Par un arrêt du 5 juin dernier, le Conseil d’Etat, suivant les commentaires du rapporteur public nous livre une analyse in concreto des indices positifs permettant d’établir que le gain réalisé par salarié et/ou dirigeant lors de la cession des actions d’une société du groupe où il exerce ses fonctions a bien la nature d’un revenu d’investissement et non d’un complément de rémunération.
Il s’agissait au cas d’espèce d’une promesse d’achat d’actions, consenti à un dirigeant, moyennant le versement d’une prime, cinq ans après leur acquisition, à un prix minimum de rachat.
Pour le Conseil d’Etat, l’option d’achat ne conduisait à aucun effet d’alignement entre l’investissement professionnel du contribuable et le gain éventuel pouvant être tiré ultérieurement de l’exercice de cette promesse. Preuve en est, cette option pouvait être exercée même si le contribuable avait entretemps quitté ses fonctions.
S’appuyant sur les circonstances de faits, les juges relèvent que cette promesse avait été accordée à la suite d’un désaccord au sein de l’actionnariat sur une offre d’achat du groupe et, donc, que cette promesse n’avait pas pour effet de garantir un gain d’exercice « quasi certain ».

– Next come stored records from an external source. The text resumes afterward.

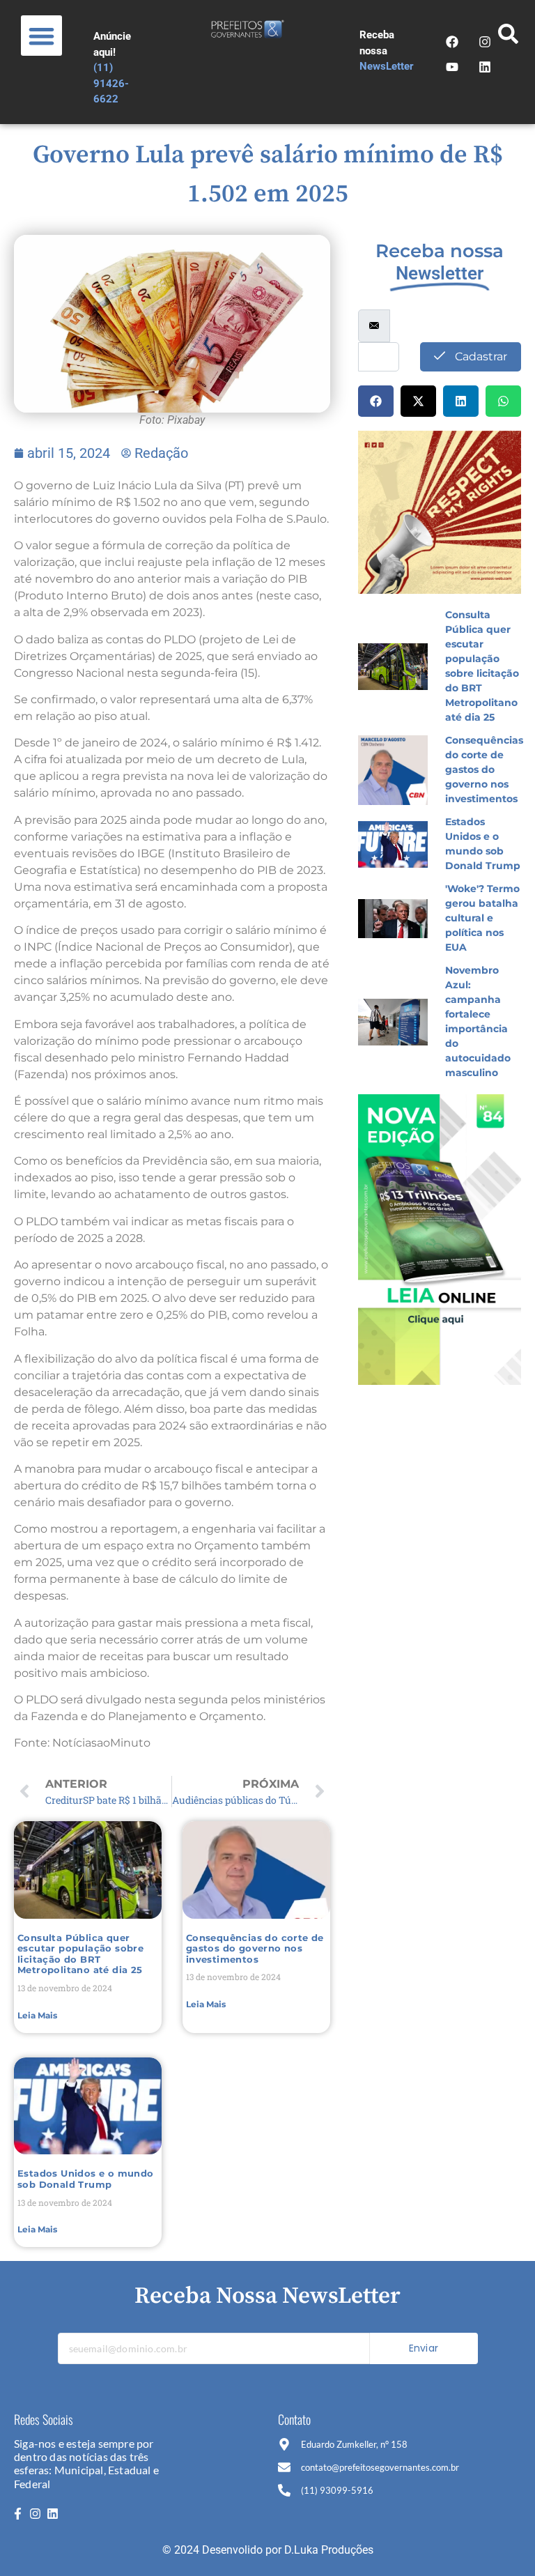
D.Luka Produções (328, 2549)
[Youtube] (452, 66)
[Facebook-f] (17, 2514)
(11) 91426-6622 (111, 83)
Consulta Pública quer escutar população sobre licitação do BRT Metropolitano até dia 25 (80, 1954)
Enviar (423, 2348)
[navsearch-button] (508, 38)
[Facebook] (452, 41)
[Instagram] (35, 2514)
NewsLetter (386, 66)
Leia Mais (37, 2015)
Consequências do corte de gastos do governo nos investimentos (255, 1948)
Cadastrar (479, 356)
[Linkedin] (53, 2514)
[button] (41, 35)
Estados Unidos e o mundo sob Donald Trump (85, 2179)
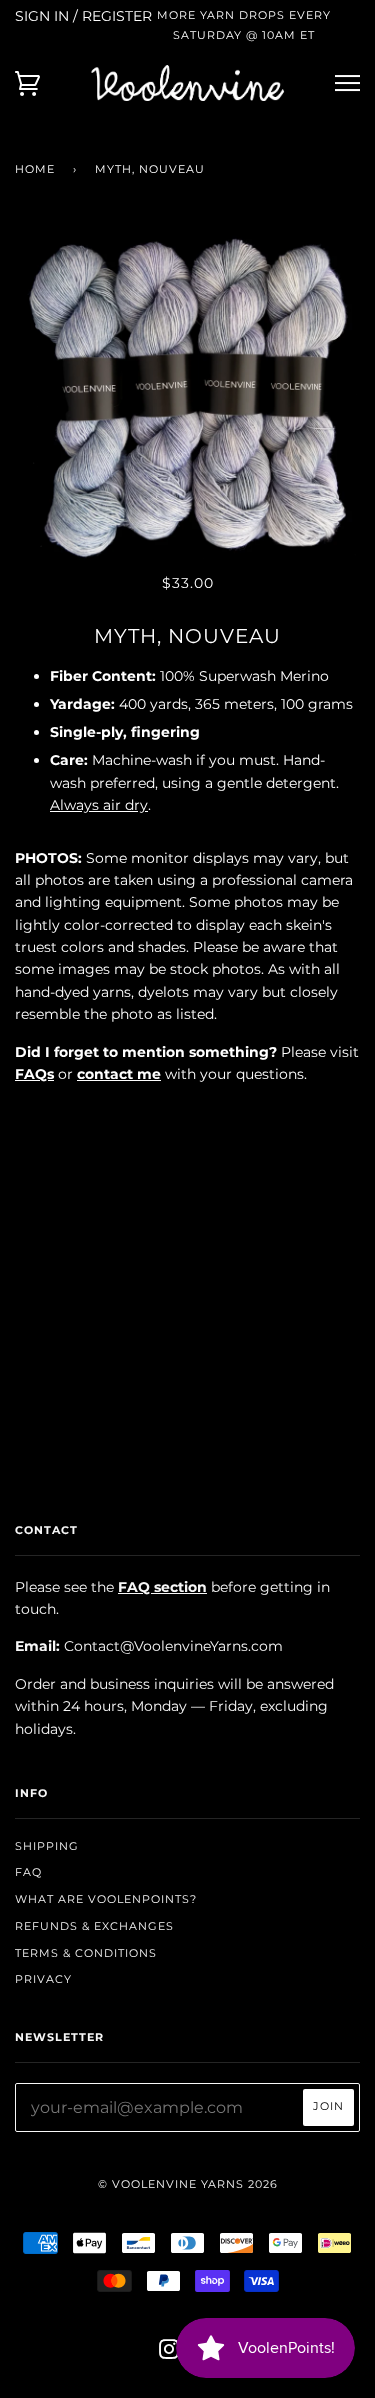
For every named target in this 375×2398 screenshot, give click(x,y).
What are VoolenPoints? (106, 1899)
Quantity (187, 1116)
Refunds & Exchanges (94, 1926)
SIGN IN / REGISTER (83, 16)
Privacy (43, 1979)
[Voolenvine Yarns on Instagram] (169, 2353)
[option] (187, 395)
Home (35, 169)
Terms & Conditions (86, 1953)
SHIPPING (47, 1846)
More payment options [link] (188, 1330)
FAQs (34, 1074)
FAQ (28, 1872)
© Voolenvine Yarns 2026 (188, 2184)
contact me (119, 1074)
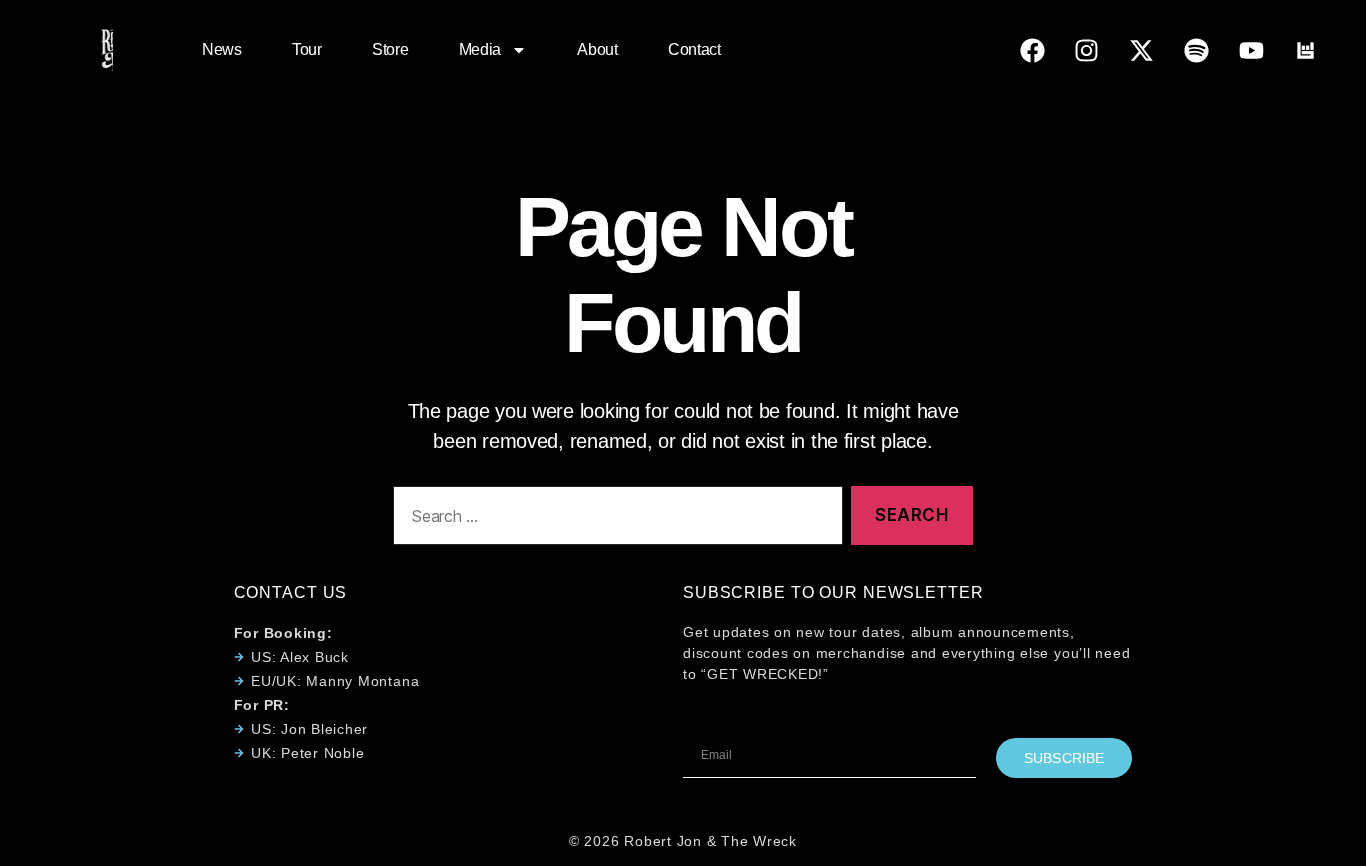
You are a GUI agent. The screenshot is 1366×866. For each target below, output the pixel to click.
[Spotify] (1196, 50)
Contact (694, 49)
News (222, 49)
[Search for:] (614, 519)
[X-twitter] (1142, 50)
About (597, 49)
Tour (307, 49)
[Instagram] (1087, 50)
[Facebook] (1032, 50)
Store (390, 49)
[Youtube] (1251, 50)
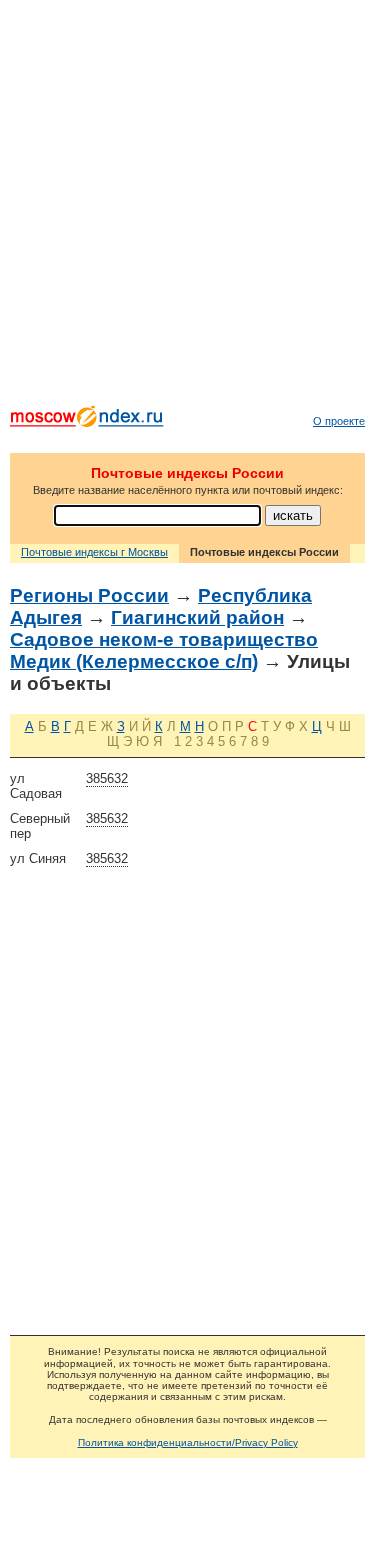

Les juges en concluent que le gain correspondant au complément de prix versé en application de la promesse ne constituait pas la contrepartie des fonctions de dirigeant salarié du contribuable et que, dès lors, il n’était pas imposable à l’impôt sur le revenu dans la catégorie des traitements et salaires.
Le Conseil d’Etat fait ici une application fidèle des principes juridiques dégagés dans les trois arrêts du 13 juillet 2021 rendus en assemblée plénière, avec une démonstration intéressante de la nature du gain réalisé par un dirigeant investissant dans la société où il exerce des fonctions.
Cette décision est la bienvenue en tant qu’elle propose, cette fois-ci des indices positifs en faveur de la qualité d’actionnaire. Comme le souligne le rapporteur public, « la circonstance que les actionnaires minoritaires bénéficiaires de la promesse soient par ailleurs des dirigeants apparait ici contingente ».
Ainsi, après une analyse circonstanciée de la situation, le Conseil d’Etat reconnait que la garantie de prix de cession minimum d’actions en application d’une promesse d’achat ne constitue pas forcément un avantage lié à l’exercice des fonctions de salarié du cédant. C’est bien pour compenser une perte de chance due à un conflit entre actionnaires, que la promesse avait été signée.
Cet arrêt apporte un peu d’apaisement à tous les salariés et dirigeants qui ont investi au capital social de sociétés au sein desquelles ils exercent des fonctions et qui pouvaient craindre que l’indice en faveur de la qualité d’actionnaire ne soit jamais reconnu en jurisprudence.
Si nous ne pouvons que nous réjouir de cette décision, il nous semble toutefois que la qualification des indices retenus reste à apprécier in concreto investissement par investissement et, peut-être, actionnaire individuel par actionnaire en individuel. En effet, seule une étude circonstanciée permettra de déterminer si les gains réalisés doivent être regardés comme des revenus d’investissement ou des compléments de rémunération.
Nous attendons avec impatience l’arrêt de renvoi qui conclura cette affaire.